If you use PyBlosxom, and you use compact_comments.sh to compact your comment files, and you ever need to reverse the process to get back to one file per comment – for example, if you’re importing them into WordPress – here’s how.
Following these instructions, all comments in *-all.cmt
files will be
extracted to *-[TIMESTAMP].cmt
files, where [TIMESTAMP]
is the comment’s
UNIX timestamp in seconds since the epoch.

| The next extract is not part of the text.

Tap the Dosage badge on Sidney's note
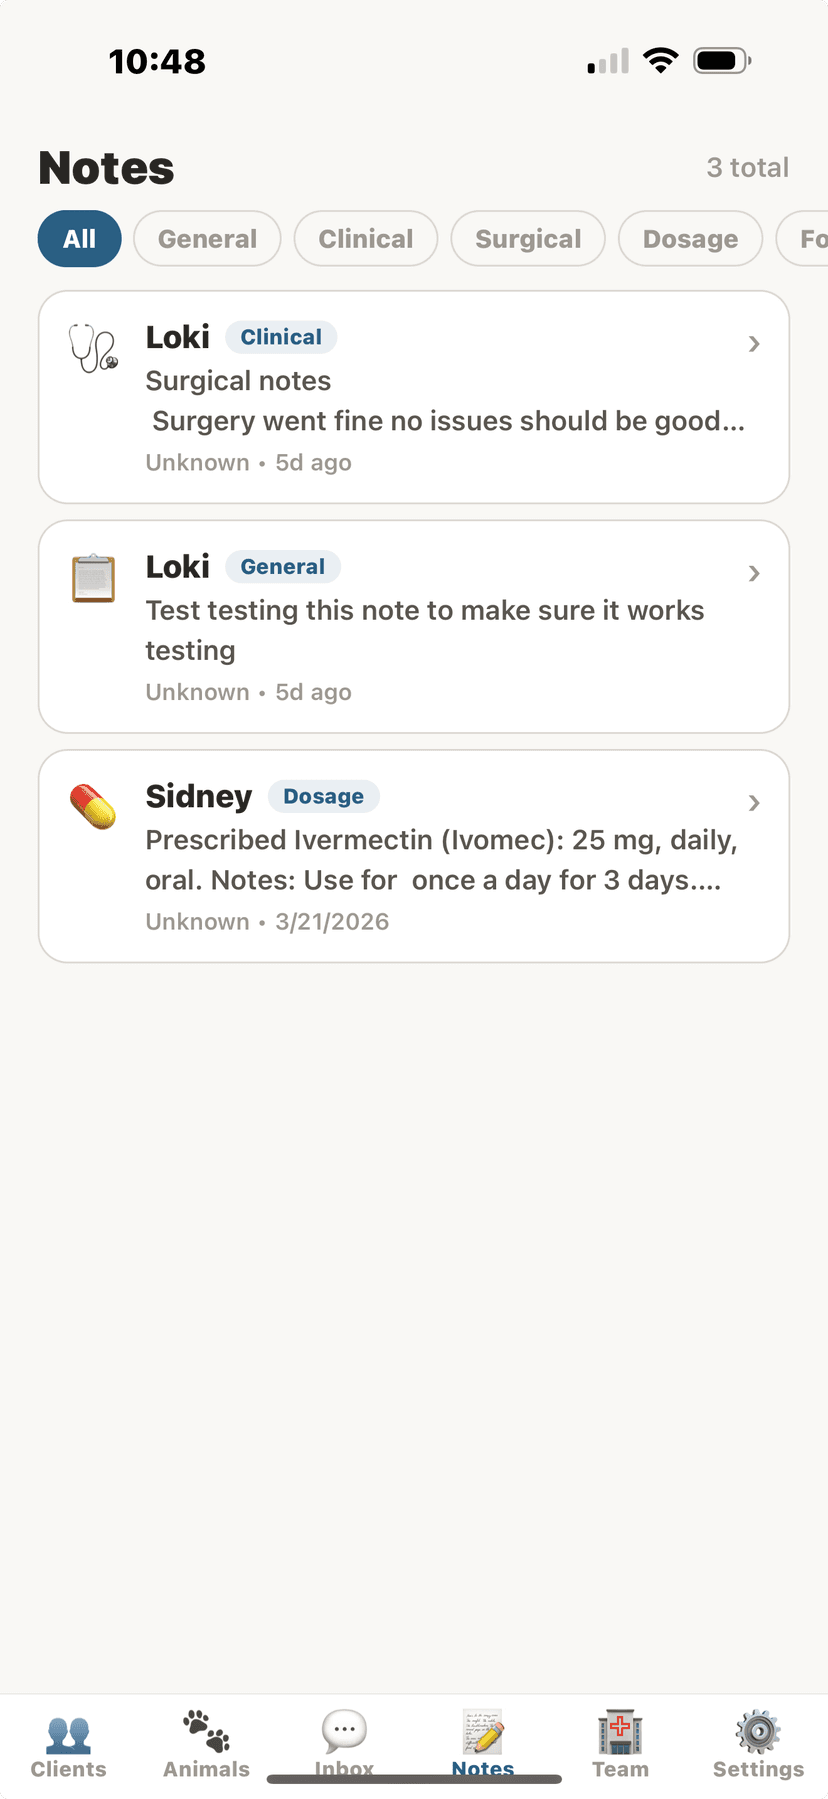This screenshot has height=1799, width=828. tap(323, 796)
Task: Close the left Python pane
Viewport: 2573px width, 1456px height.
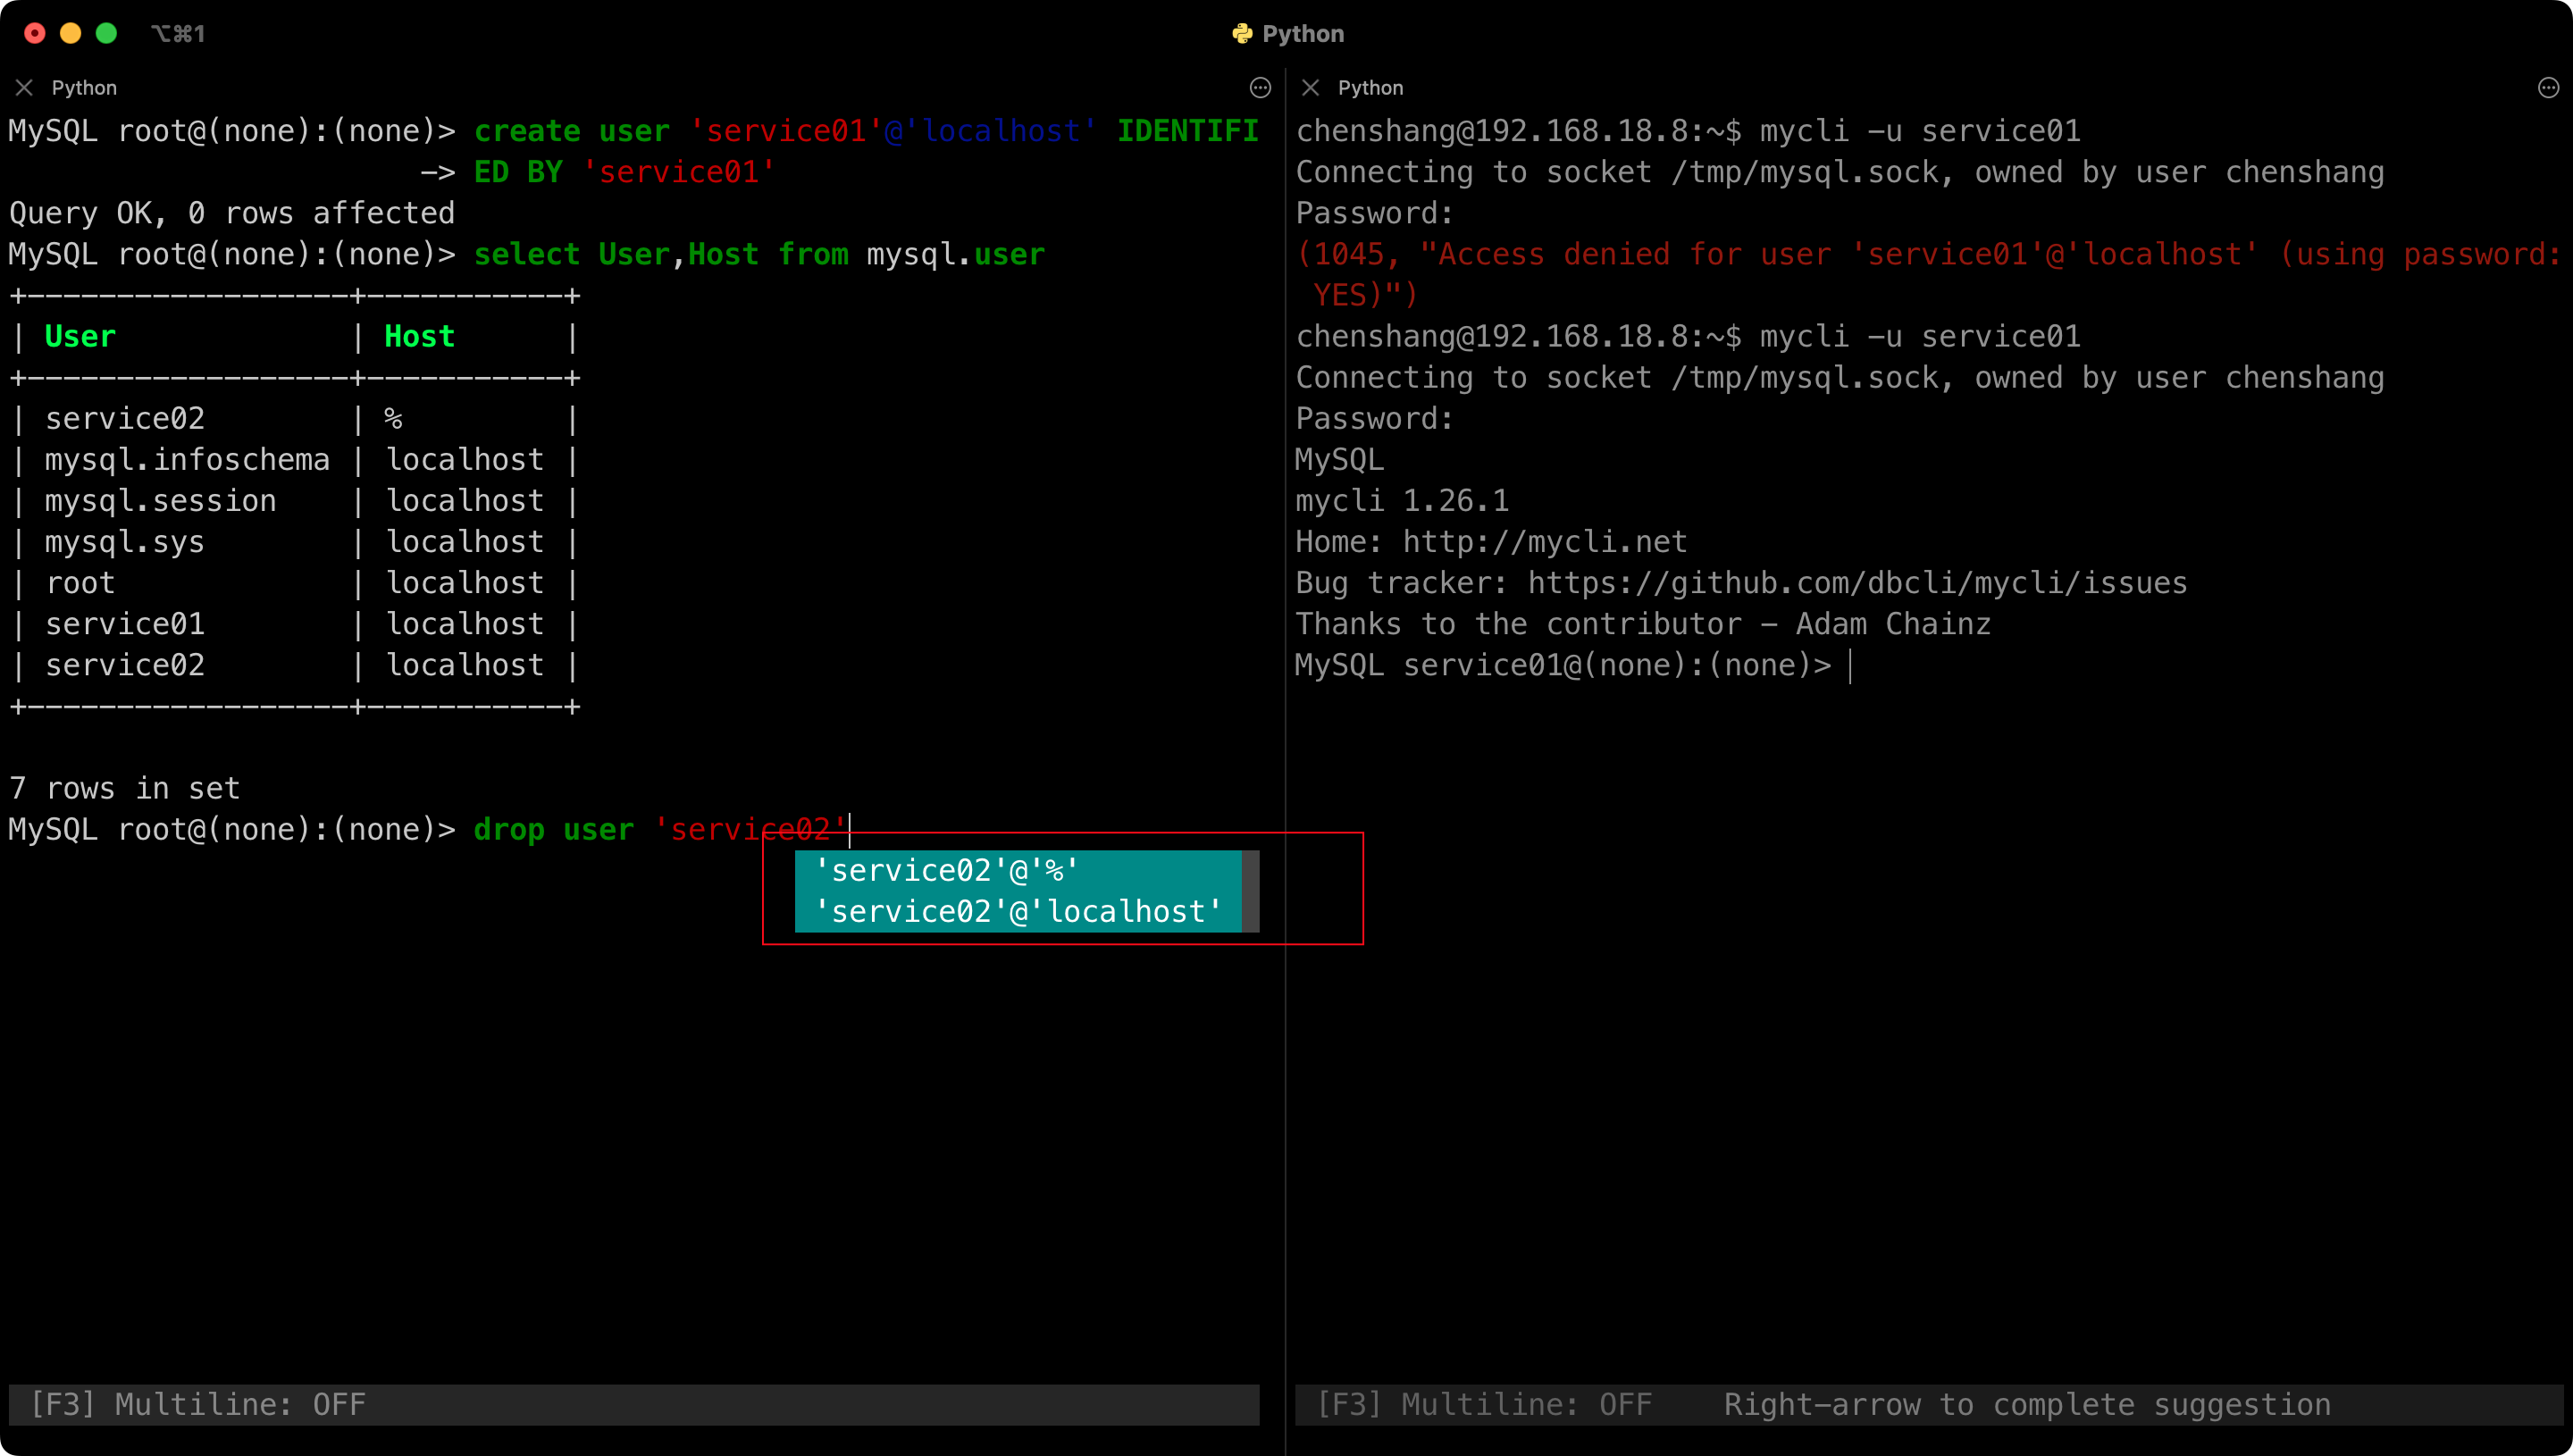Action: (x=24, y=88)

First, run these commands:
# escape a few characters: ` and $
sed -i.bak 's/`/\`/g; s/\\$/\$/g;' *-all.cmt
# convert and insert cat > EOFs for each individual comment
sed -i '/^<?xml version="1.0" encoding="utf-8"?>$/d' *-all.cmt
sed -i '/^<items>$/d' *-all.cmt
sed -i '/^<\/items>$/d' *-all.cmt
sed -i 's/^<\/item>$/<\/item>\nEOF\n/' *-all.cmt
sed -i 's/^<item>$/<?xml version="1.0" encoding="utf-8"?>\n<item>/' *-all.cmt
Now, we need to do a multi-line regexp replace across files. Unfortunately, sed can’t do this, so I resorted to Emacs dired-mode’s query-replace-regexp. Other suggestions are welcome! In any case, replace this regexp:
<\?xml version="1.0" encoding="utf-8"\?>
\(.+
\)*<pubDate>\(.+\)</pubDate>
with this:
cat > \2.cmt <<EOF
\&
Finally, evaluate the cat > EOF
commands injected into the -all.cmt
files:
#!/bin/bash
for file in *-all.cmt; do
base=`basename "$file" -all.cmt`
sed -i "s/^cat > /cat > ${base}-/" "$file"
source "$file"
done
Enjoy!
One known bug: if there are multiple comments with the exact same timestamp for a post, this will clobber all but the last one.